本発明に係るリグノセルロース分解物の製造方法は、本発明に係る超耐熱性エンドグルカナーゼによりセルロースやへミセルロースを加水分解して、オリゴ糖を産生することによってリグノセルロース分解物を得る方法である。具体的には、ヘミセルロース若しくはセルロースを含む材料を、本発明に係る超耐熱性エンドグルカナーゼ、本発明に係る形質転換体、本発明に係る超耐熱性エンドグルカナーゼの製造方法によって製造された超耐熱性エンドグルカナーゼ、又は本発明に係るグリコシド加水分解酵素混合物に接触させることにより、ヘミセルロース若しくはセルロース分解物を生産する。
<1> 温泉土壌からのDNA抽出と全ゲノムシーケンス(Whole Genome Sequence、WGS)
70〜99℃で活性を示す新規超耐熱性エンドグルカナーゼの遺伝子探索を目的として、中性〜弱アルカリ性温泉から土壌DNAを採取し、これらの土壌を構成する微生物叢メタゲノムDNAの塩基配列解読を行った。
中性〜弱アルカリ性温泉土壌サンプルとして、野外にて高温の温泉が噴き出している日本国内の3ヶ所、5地点(メタゲノムDNAサンプルN2、AR19、AR15、OJ1、及びH1)から、土壌、泥、バイオマットを含む温泉水を採取した。これらの温泉土壌サンプルは、採取時の温度58〜78℃、pH7.2〜8のレンジにあった。

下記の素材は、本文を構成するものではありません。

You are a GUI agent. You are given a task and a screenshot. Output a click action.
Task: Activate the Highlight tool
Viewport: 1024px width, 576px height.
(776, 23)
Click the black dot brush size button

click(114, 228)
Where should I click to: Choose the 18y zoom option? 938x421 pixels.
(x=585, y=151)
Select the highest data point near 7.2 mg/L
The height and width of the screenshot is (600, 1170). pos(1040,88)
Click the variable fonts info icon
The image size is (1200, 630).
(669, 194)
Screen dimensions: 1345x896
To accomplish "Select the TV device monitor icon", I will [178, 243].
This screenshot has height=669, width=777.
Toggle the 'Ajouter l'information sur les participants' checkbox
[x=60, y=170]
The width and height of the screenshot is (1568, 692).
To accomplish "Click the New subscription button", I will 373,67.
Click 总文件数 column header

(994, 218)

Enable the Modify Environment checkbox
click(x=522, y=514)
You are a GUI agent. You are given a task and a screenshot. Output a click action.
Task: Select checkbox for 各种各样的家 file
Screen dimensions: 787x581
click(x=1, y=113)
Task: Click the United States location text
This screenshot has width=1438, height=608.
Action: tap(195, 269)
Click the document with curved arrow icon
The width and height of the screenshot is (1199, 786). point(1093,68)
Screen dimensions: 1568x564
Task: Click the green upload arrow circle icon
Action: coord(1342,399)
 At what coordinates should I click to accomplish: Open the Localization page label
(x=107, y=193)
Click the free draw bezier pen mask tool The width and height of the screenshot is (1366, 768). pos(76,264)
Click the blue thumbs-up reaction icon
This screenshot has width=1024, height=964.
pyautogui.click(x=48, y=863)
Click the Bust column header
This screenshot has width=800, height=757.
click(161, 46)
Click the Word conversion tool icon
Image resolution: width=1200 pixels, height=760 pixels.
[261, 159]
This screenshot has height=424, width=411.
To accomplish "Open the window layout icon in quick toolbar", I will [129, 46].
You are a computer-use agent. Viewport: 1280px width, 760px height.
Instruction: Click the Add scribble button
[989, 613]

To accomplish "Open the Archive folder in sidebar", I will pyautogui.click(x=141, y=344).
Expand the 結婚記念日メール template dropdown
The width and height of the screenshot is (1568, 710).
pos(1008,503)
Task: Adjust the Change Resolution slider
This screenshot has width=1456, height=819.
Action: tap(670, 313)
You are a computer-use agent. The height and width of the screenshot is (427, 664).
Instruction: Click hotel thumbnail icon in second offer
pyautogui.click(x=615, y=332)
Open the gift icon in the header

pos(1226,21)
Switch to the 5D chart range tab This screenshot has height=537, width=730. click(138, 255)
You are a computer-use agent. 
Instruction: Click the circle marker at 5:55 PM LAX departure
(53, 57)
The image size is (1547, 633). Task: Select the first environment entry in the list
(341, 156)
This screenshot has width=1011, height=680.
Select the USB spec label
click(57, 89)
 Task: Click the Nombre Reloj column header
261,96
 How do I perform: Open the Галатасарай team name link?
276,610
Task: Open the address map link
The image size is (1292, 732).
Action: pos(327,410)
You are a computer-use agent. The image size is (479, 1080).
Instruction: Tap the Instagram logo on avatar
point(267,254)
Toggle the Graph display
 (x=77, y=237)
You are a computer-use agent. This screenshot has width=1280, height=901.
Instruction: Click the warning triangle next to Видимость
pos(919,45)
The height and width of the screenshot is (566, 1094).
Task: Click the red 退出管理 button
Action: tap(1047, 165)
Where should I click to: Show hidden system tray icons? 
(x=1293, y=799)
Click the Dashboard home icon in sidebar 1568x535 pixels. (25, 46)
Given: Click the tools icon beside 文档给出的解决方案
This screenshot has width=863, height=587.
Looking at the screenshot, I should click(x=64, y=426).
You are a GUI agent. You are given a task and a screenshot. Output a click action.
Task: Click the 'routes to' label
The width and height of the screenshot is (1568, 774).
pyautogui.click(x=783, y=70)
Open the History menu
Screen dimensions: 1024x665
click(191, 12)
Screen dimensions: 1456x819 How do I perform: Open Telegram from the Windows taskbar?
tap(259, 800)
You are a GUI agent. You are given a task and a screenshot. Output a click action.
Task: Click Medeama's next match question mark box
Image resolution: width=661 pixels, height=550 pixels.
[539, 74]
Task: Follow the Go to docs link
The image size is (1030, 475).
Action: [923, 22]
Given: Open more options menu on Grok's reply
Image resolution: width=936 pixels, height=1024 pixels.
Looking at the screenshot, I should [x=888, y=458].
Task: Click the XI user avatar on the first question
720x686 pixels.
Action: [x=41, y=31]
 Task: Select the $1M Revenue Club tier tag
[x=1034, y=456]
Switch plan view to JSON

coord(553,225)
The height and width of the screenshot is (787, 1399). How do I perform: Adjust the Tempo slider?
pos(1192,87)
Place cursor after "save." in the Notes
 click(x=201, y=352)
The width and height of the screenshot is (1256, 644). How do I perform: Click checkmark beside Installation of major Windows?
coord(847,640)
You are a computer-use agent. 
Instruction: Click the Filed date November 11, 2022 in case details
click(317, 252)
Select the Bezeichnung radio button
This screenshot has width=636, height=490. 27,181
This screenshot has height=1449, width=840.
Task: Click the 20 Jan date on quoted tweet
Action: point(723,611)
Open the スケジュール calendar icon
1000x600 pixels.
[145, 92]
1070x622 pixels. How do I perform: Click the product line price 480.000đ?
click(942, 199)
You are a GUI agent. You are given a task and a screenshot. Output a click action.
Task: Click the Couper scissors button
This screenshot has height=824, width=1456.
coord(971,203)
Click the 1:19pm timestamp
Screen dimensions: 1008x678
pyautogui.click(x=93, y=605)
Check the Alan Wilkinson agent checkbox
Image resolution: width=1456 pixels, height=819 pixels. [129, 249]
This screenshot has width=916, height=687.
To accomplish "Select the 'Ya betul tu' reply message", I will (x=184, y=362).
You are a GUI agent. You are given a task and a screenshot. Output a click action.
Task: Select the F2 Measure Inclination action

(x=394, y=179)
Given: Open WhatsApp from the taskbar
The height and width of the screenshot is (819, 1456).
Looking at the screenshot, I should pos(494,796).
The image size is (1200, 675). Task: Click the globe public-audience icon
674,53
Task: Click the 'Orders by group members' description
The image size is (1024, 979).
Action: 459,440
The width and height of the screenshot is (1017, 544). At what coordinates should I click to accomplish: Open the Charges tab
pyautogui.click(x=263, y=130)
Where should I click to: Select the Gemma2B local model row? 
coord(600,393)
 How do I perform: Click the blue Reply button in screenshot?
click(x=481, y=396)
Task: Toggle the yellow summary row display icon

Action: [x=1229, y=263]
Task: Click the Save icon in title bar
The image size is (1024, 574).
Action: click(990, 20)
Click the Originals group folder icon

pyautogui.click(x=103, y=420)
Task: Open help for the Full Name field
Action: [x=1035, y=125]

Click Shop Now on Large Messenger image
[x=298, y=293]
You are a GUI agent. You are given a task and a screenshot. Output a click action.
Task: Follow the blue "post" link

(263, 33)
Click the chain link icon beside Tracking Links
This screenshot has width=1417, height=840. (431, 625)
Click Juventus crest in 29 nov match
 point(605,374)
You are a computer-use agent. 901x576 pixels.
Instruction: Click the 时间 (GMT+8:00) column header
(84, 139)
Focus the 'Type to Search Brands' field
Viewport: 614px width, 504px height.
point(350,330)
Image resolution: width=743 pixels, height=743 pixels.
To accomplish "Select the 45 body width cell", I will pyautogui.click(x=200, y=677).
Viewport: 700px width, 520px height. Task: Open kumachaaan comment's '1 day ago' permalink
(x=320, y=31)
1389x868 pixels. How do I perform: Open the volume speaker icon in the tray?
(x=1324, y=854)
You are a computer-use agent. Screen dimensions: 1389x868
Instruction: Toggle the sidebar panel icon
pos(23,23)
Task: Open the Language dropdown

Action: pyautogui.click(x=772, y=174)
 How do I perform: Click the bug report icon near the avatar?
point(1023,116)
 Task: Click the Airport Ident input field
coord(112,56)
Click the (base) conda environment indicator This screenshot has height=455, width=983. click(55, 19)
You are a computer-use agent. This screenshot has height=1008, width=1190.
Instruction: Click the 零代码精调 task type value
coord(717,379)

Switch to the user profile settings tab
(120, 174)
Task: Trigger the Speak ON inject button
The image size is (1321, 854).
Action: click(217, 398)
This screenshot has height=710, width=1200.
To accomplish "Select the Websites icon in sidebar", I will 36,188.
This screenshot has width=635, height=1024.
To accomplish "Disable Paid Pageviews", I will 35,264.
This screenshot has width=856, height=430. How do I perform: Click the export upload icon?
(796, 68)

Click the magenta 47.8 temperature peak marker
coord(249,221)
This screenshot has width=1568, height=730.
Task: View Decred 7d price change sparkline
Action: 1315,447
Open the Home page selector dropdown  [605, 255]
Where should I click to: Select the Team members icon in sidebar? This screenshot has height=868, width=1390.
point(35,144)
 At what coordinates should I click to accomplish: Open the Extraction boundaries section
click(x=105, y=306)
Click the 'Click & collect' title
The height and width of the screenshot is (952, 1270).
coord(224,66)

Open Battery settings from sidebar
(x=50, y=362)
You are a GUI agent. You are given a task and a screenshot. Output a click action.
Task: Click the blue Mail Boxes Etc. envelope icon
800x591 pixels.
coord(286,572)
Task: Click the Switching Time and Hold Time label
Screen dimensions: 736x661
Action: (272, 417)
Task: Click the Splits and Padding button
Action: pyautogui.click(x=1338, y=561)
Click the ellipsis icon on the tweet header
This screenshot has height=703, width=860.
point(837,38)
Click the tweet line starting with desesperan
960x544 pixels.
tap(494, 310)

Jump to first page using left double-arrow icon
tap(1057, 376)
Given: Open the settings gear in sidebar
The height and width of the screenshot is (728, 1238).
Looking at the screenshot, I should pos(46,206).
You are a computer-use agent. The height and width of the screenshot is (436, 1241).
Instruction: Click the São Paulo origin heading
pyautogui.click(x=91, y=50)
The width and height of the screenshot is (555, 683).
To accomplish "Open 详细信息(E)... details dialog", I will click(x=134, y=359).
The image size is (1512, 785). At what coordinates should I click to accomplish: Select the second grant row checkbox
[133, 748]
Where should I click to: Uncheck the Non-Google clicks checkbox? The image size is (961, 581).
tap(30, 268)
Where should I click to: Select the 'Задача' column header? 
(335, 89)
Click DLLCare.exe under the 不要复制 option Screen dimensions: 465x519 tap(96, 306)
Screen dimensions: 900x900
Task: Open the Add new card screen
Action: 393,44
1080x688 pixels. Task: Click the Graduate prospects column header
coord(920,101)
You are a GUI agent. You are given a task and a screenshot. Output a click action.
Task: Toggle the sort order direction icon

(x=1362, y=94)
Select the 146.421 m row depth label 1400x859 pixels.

温泉土壌サンプルAR19について、メタゲノムDNAの配列解読を行い、454シーケンサーにおいては平均リード長396bp、総リード数2,766,332個、総ゲノム解読量1,106,243,280bpを得、Hiseq2000シーケンサーにおいては平均リード長92.65bpのペアエンドで、総リード数894,238,096個、総ゲノム解読量83,112,168,755bpを得、合計して84.2Gbpの全ゲノムシーケンス(WGS)データセットを得た。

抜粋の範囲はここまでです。